* Work required:
Make an exact copy of the entries that come next.

* Task material:

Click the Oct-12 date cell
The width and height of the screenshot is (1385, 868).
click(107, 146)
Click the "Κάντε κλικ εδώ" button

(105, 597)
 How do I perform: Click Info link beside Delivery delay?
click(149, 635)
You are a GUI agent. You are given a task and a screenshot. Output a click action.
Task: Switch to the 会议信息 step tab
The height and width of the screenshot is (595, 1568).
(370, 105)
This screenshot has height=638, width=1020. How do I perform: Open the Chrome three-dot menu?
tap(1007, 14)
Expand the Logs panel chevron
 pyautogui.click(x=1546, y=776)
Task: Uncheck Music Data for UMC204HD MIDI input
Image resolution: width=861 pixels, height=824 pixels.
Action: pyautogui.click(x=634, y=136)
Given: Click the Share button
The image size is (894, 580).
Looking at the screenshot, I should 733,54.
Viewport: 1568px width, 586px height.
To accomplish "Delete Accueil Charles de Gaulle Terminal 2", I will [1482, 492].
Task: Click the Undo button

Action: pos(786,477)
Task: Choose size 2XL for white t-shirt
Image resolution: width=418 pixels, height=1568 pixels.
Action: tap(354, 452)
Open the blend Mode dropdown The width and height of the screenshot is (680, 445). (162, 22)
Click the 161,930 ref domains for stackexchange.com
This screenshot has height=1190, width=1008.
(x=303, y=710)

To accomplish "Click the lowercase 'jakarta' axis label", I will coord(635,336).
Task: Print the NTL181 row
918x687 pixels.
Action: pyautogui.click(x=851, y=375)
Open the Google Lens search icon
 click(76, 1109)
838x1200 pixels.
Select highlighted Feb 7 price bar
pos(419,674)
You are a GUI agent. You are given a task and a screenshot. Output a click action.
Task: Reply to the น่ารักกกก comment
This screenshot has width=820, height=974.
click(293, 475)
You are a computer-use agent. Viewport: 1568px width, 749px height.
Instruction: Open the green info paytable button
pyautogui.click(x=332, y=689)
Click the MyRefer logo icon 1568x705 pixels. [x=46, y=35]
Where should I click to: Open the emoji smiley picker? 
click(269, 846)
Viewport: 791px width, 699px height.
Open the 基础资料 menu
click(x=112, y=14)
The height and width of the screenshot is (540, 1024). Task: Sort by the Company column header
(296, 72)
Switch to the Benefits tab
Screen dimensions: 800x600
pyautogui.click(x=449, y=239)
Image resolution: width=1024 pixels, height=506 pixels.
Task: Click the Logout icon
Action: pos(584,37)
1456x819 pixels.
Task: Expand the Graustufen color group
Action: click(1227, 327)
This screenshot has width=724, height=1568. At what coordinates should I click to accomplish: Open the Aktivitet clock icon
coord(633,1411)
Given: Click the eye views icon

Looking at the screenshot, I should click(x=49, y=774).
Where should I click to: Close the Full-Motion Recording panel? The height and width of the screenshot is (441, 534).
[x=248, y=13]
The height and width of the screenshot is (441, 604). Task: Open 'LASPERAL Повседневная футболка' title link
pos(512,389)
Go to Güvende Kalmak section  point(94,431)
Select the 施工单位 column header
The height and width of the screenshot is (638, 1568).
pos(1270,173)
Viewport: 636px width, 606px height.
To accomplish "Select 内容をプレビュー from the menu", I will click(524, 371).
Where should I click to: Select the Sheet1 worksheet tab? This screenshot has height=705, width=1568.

* Reply:
Click the Oct-12 date cell
The width and height of the screenshot is (1385, 868).
click(107, 146)
Click the "Κάντε κλικ εδώ" button

(105, 597)
 How do I perform: Click Info link beside Delivery delay?
click(149, 635)
You are a GUI agent. You are given a task and a screenshot. Output a click action.
Task: Switch to the 会议信息 step tab
The height and width of the screenshot is (595, 1568).
(370, 105)
This screenshot has height=638, width=1020. How do I perform: Open the Chrome three-dot menu?
tap(1007, 14)
Expand the Logs panel chevron
 pyautogui.click(x=1546, y=776)
Task: Uncheck Music Data for UMC204HD MIDI input
Image resolution: width=861 pixels, height=824 pixels.
Action: pyautogui.click(x=634, y=136)
Given: Click the Share button
The image size is (894, 580).
Looking at the screenshot, I should 733,54.
Viewport: 1568px width, 586px height.
To accomplish "Delete Accueil Charles de Gaulle Terminal 2", I will [1482, 492].
Task: Click the Undo button

Action: pos(786,477)
Task: Choose size 2XL for white t-shirt
Image resolution: width=418 pixels, height=1568 pixels.
Action: tap(354, 452)
Open the blend Mode dropdown The width and height of the screenshot is (680, 445). (162, 22)
Click the 161,930 ref domains for stackexchange.com
This screenshot has height=1190, width=1008.
(x=303, y=710)

To accomplish "Click the lowercase 'jakarta' axis label", I will coord(635,336).
Task: Print the NTL181 row
918x687 pixels.
Action: pyautogui.click(x=851, y=375)
Open the Google Lens search icon
 click(76, 1109)
838x1200 pixels.
Select highlighted Feb 7 price bar
pos(419,674)
You are a GUI agent. You are given a task and a screenshot. Output a click action.
Task: Reply to the น่ารักกกก comment
This screenshot has width=820, height=974.
click(293, 475)
You are a computer-use agent. Viewport: 1568px width, 749px height.
Instruction: Open the green info paytable button
pyautogui.click(x=332, y=689)
Click the MyRefer logo icon 1568x705 pixels. [x=46, y=35]
Where should I click to: Open the emoji smiley picker? 
click(269, 846)
Viewport: 791px width, 699px height.
Open the 基础资料 menu
click(x=112, y=14)
The height and width of the screenshot is (540, 1024). Task: Sort by the Company column header
(296, 72)
Switch to the Benefits tab
Screen dimensions: 800x600
pyautogui.click(x=449, y=239)
Image resolution: width=1024 pixels, height=506 pixels.
Task: Click the Logout icon
Action: pos(584,37)
1456x819 pixels.
Task: Expand the Graustufen color group
Action: click(1227, 327)
This screenshot has width=724, height=1568. At what coordinates should I click to accomplish: Open the Aktivitet clock icon
coord(633,1411)
Given: Click the eye views icon

Looking at the screenshot, I should click(x=49, y=774).
Where should I click to: Close the Full-Motion Recording panel? The height and width of the screenshot is (441, 534).
[x=248, y=13]
The height and width of the screenshot is (441, 604). Task: Open 'LASPERAL Повседневная футболка' title link
pos(512,389)
Go to Güvende Kalmak section  point(94,431)
Select the 施工单位 column header
The height and width of the screenshot is (638, 1568).
pos(1270,173)
Viewport: 636px width, 606px height.
To accomplish "Select 内容をプレビュー from the menu", I will click(524, 371).
Where should I click to: Select the Sheet1 worksheet tab? This screenshot has height=705, width=1568.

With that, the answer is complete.